La cronaca di questi giorni, soprattutto nella capitale, ha evidenziato diversi episodi di intolleranza.
Prima il Pigneto, dove alcuni italiani hanno sfasciato i negozi di tre immigrati.
E subito tutti a dar la caccia ai razzisti, poi viene fuori che alla guida di tutto c’è uno che ha l’effige di Che Guevara tatuata su un braccio e dunque non deve (non vuole) essere considerato razzista.
Come se il razzismo fosse prerogativa della destra.

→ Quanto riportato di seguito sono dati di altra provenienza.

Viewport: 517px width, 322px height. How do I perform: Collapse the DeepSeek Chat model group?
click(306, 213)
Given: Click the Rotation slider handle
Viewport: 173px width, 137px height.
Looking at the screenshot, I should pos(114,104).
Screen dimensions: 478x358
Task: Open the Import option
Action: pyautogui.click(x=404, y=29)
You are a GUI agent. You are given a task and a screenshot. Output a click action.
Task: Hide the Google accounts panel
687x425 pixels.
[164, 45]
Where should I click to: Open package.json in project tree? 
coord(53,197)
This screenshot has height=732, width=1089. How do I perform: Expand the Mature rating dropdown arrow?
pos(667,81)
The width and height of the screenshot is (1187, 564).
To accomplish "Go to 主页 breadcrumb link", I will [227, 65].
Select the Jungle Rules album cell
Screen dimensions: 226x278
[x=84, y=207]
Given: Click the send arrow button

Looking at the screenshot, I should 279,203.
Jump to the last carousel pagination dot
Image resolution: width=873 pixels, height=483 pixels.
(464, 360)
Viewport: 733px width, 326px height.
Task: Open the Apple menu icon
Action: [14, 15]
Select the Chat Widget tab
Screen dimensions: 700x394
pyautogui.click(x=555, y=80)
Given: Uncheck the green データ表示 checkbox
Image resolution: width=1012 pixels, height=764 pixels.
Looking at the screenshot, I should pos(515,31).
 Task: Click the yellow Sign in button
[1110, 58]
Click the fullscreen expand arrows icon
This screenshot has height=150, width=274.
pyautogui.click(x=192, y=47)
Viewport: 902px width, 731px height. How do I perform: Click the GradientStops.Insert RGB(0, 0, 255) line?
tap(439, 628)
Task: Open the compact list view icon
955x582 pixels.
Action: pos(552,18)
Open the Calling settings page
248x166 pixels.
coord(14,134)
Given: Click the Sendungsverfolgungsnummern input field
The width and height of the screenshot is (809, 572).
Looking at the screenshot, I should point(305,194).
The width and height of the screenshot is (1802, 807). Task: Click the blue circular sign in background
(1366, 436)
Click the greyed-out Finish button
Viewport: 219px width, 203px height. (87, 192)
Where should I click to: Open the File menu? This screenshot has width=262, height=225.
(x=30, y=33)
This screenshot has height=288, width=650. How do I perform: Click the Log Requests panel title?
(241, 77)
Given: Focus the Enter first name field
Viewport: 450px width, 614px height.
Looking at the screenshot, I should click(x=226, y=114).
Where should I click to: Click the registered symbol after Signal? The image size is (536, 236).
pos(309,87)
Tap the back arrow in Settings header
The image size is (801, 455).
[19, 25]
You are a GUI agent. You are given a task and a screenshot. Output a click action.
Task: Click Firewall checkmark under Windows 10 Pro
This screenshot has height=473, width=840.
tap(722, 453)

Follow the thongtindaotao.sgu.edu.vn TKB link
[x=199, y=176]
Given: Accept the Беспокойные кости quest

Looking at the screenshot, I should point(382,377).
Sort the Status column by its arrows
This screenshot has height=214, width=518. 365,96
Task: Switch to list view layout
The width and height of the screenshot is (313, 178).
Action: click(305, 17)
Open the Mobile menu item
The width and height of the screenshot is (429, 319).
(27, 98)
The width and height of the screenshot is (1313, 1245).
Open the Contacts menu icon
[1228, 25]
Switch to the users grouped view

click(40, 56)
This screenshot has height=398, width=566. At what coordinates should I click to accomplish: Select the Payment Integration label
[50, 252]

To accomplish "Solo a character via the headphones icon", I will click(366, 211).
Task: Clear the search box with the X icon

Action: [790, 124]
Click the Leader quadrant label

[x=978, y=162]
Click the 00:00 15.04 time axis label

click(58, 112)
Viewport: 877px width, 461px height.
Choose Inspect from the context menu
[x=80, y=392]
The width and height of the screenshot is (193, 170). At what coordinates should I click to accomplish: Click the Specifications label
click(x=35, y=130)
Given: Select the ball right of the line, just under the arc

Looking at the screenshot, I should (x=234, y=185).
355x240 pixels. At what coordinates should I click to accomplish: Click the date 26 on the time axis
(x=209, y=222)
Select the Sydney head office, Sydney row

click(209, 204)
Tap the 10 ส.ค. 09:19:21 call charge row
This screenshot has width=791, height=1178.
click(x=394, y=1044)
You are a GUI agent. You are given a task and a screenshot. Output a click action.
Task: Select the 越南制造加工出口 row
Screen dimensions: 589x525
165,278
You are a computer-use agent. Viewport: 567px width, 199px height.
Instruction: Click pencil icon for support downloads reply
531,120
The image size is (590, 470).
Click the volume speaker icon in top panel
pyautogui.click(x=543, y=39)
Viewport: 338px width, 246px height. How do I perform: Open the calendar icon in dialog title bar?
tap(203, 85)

Poi c’è l’altro caso, quello della Sapienza (che ormai sa solo di rancido), dove si sono riviste un po’ le scene del gennaio scorso.
Il Preside della facoltà di lettere aveva autorizzato una conferenza con tema Foibe. i collettivi di sinistra, si sono opposti anche strappando i manifesti della conferenza. Ne è sorto un tafferuglio che alla fine ha portato a processo due dei collettivi assieme a quattro di Forza Nuova.
Alla fine lo stesso Preside è stato minacciato proprio per questa autorizzazione.
Come se la cultura dell’ateneo più grande d’Italia debba appartenere ad una sola parte e chiunque osi presentare visioni alternative alle loro è da considerarsi come nemico.
Non è forse una terrificante forma di razzismo considerare meno gravemente un atto compiuto da chi ha il Che tatuato sul braccio piuttosto che da una qualunque altra persona?
Non è forse una forma di razzismo ancora peggiore impedire violentemente di parlare a chi ha idee difformi dalle proprie?
Nel secondo caso più che di razzismo parlerei proprio di fascismo.